JOB 1
Check each statement below against the opinion excerpt and mark it yes or no, quoting the words of the opinion excerpt that decide it.
(a) Because the statute's language is unambiguous, the court declines to address any of Brown's other arguments.
(b) Brown relies heavily on a legislative declaration in arguing that the legislative history supports her interpretation.
(c) The Supreme Court's grant of review in Lopez indicates that the court should reconsider its own precedent.

** BEGIN SOURCE TEXT **

As we will discuss, Brown further argues that the legislative history of section 1170.95 supports her interpretation. She does so in part by citing language in the legislative history that tracks the language of section 1170.95, subdivision (a)(2) that we have highlighted. This language in the legislative history is no more persuasive than it is as part of the statute, for the same reasons that we have stated here.

Because the language of section 1170.95 is unambiguous, we need not address Brown's other arguments, such as about its legislative history. Nonetheless, as we noted in Paige, "[e]ven having concluded the statutory language is unambiguous, we may nonetheless consult legislative history to ' "determine whether the literal meaning of a statute comports with its purpose." ' " (Paige, supra, 51 Cal.App.5th at p. 202.) Therefore, we will briefly address her other arguments.

Brown indicates that she is aware of this court's decision in Paige and Cervantes, as well as the line of adverse cases "emanating" from Cervantes. Nonetheless, she "maintains hope that the California Supreme Court's upcoming decision in People v. Lopez (2019) 38 Cal.App.5th 1087 (rev. granted Nov. 13, 2019, S258175), which addresses whether Senate Bill No. 1437 is applicable to attempted murder, will provide support for Brown's argument here." She does not explain the basis for her hope, however, other than to argue against our construction of section 1170.95 in Paige. The Supreme Court's grant of review of Lopez does not indicate we should reconsider our own precedent.

B. Its Legislative History Confirms that Section 1170.95 Does Not Apply to Voluntary Manslaughter Convictions.

Brown next argues that the legislative history of section 1170.95 supports her interpretation, relying heavily on the legislative declaration that "[t]here is a need for statutory changes to more equitably sentence offenders in accordance with their involvement in homicides." (Stats. 2018, ch. 1015, § 1, subd. (b), italics added.) According to Brown, this language indicates that, while the primary focus of section 1170.95 is on those convicted of murder, the statute is not limited to those persons.

We rejected a very similar argument in Paige: "Paige again focuses on one part of a larger document, here a set of legislative findings, without regard to its other provisions. But in the same uncodified section of the bill that sets forth its general purposes of fairly addressing culpability and reducing prison overcrowding caused by inequitable sentences, the Legislature also made the following findings. 'It is necessary to amend the felony murder rule and the natural and probable consequences doctrine, as it relates to murder, to ensure that murder liability is not imposed on a person who is not the actual killer, did not act with the intent to kill, or was not a major participant in the underlying felony who acted with reckless indifference to human life.' ([Stats. 2018, ch. 1015, § 1,], subd. (f), italics added.) 'Except as stated in subdivision (e) of Section 189 of the Penal Code, a conviction for murder requires that a person act with malice aforethought. A person's culpability for murder must be premised upon that person's own actions and subjective mens rea.' (Id., subd. (g), italics added.)

** END SOURCE TEXT **
** BEGIN INPUT **

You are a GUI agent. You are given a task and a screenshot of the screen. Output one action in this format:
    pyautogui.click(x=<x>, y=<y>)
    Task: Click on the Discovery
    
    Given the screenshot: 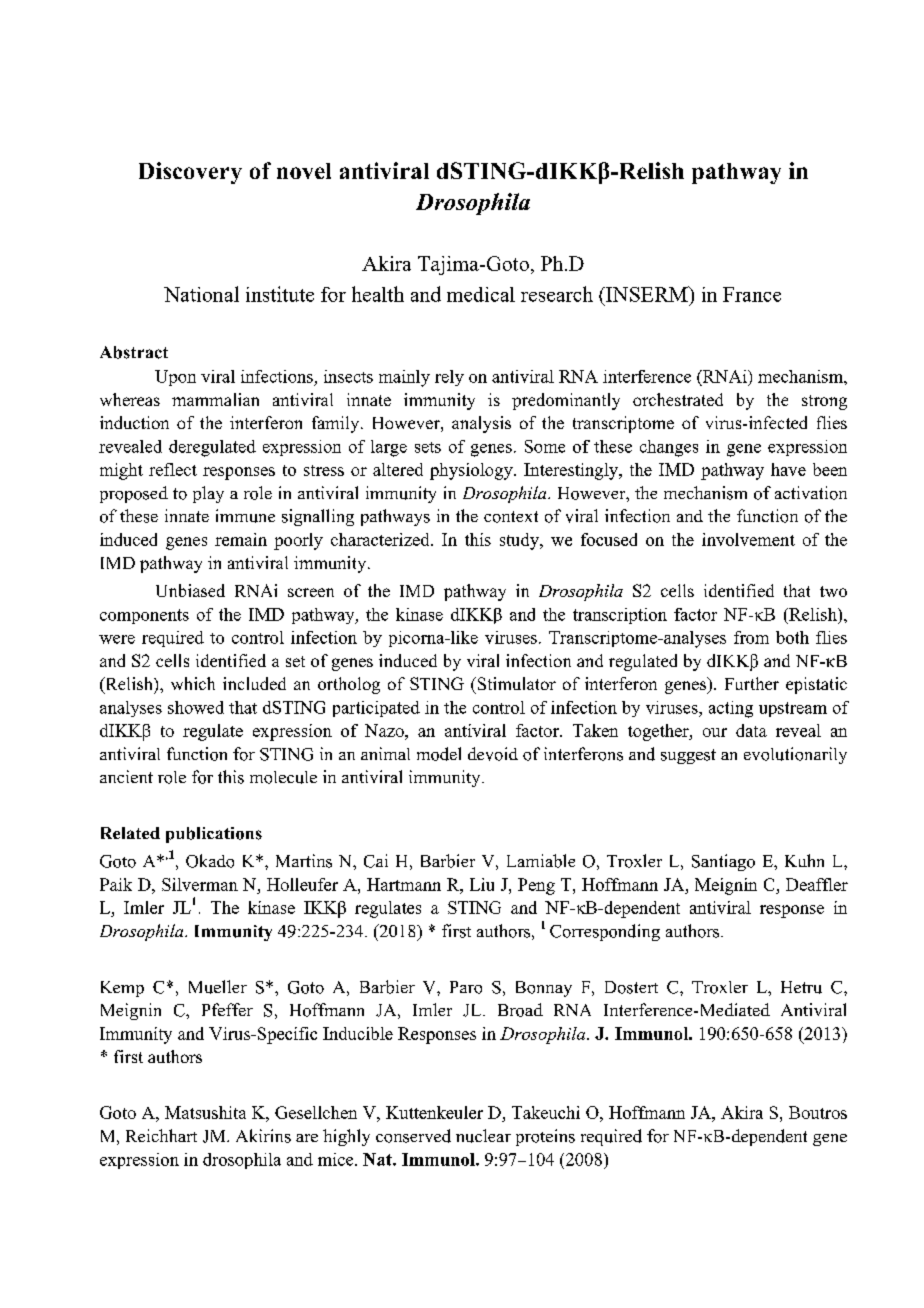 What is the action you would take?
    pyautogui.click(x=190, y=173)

** END INPUT **
** BEGIN INPUT **

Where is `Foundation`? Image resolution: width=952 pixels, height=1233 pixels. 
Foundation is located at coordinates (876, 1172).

** END INPUT **

JOB 2
Please swap "Image resolution" for "Display size" in the records, in the part that opens with the line containing "pixels, height=1233 pixels." and closes with the line containing "Foundation is located". Return only those lines, with everything else unchanged.

CORRECT RESPONSE 1
(a) No: "Therefore, we will briefly address her other arguments."
(b) Yes: "relying heavily on the legislative declaration"
(c) No: "The Supreme Court's grant of review of Lopez does not indicate we should reconsider our own precedent."

CORRECT RESPONSE 2
Where is `Foundation`? Display size: width=952 pixels, height=1233 pixels. 
Foundation is located at coordinates (876, 1172).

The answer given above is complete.